The Court held that if a member State has in force a system for declaring the rate of pay fixed by a collective agreement to be universally applicable but fails to make such a declaration, a legislative measure of that member State applicable to public contracts is precluded by Directive 96/71/EC on the posting of workers in the framework of the provision of services from imposing a requirement on providers of cross-border services who post workers to that member State to comply with the rate of pay fixed in the collective agreement.
Here's the story. A German contractor was awarded the contract to build a prison and it undertook to pay those working on the site the wages at the rate fixed in the "Buildings and public works" collective agreement. But the German contractor employed a Polish subcontractor whose workers posted from Poland were paid roughly half the German rate fixed in the collective agreement.
The law of the Land of Lower Saxony - where the prison was being built - on the award of public contracts states that public works contracts may be awarded only to undertakings which agree in writing to pay their employees at least the wages at the rate prescribed by the applicable collective agreement. The contractor must also undertake to impose that obligation on subcontractors and to monitor their compliance with it. Non-compliance with that undertaking triggers the payment of a contractual penalty. Because the Polish subcontractor breached the German contractor's obligation, the German company was fined.
The German company appealed the fine in the competent German court which then referred the question to the Court of Justice whether Article 49 EC on the freedom to provide services precludes a statutory obligation requiring a contractor in a public works contract to undertake to pay its employees at least the remuneration prescribed by the applicable collective agreement.
The Court of Justice held that, in the particular circumstances of this case, the law of the Land of Lower Saxony was contrary to Directive 96/71/EC read in the light of Article 49 EC.
The Court found that the rate of pay provided for by the ‘Buildings and public works’ collective agreement was not fixed according to one of the procedures laid down by Directive 96/71/EC. Although Germany has a system for declaring collective agreements to be of universal application, no such declaration appears to have been made in respect of the collective agreement applicable in this case. As a result, such a rate of pay cannot be considered to constitute a minimum rate of pay within the meaning of Article 3(1)(c) of Directive 96/71 which member States are entitled to impose, pursuant to that directive, on undertakings established in other member States, in the framework of the transnational provision of services (see, Case C‑341/05 Laval un Partneri, paragraphs 70 and 71 - see our post here).
The Court also held that the law of the Land of Lower Saxony was contrary to Article 49 EC. By requiring undertakings performing public works contracts and, indirectly, their subcontractors to apply the minimum wage laid down by the ‘Buildings and public works’ collective agreement, a law such as the one in issue may impose on service providers established in another member State where minimum rates of pay are lower an additional economic burden that may prohibit, impede or render less attractive the provision of their services in the host member State. Therefore, such a measure is capable of constituting a restriction within the meaning of Article 49 EC.
The Court also found that no plausible justification of the measure had been put forward.

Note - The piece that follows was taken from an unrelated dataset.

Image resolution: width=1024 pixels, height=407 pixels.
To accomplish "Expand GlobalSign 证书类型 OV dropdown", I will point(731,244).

But, on the flip side, these judgments (including Laval) undermine economically successful traditions of collective bargaining and do harm to a number of fundamental principles of EU law. I'm not thinking of the obvious one--the right to collective bargaining--but subsidiarity and flexibility. Note that, according to the logic of Dirk Ruffert and Laval, countries like Germany and Sweden can still require that foreign workers be paid the same as domestic ones. But they must do so through the legalistic, centralizing, and inflexible device of a national law applying the terms of a collective bargaining agreement to all of those employed in the trade, regardless of whether they are members of the trade unions and employer organizations that signed the agreement. This means trade unions and employers can't adjust the terms of collective bargaining agreements work-site by work-site (as was the case in Sweden with the Laval case) and that regions can't experiment with their own economic strategies (as was the case with Lower Saxony in Dirk Ruffert). Through its formalistic interpretation of Directive 96/71, the ECJ still allows Member States to set minimum wages but in the worst of ways.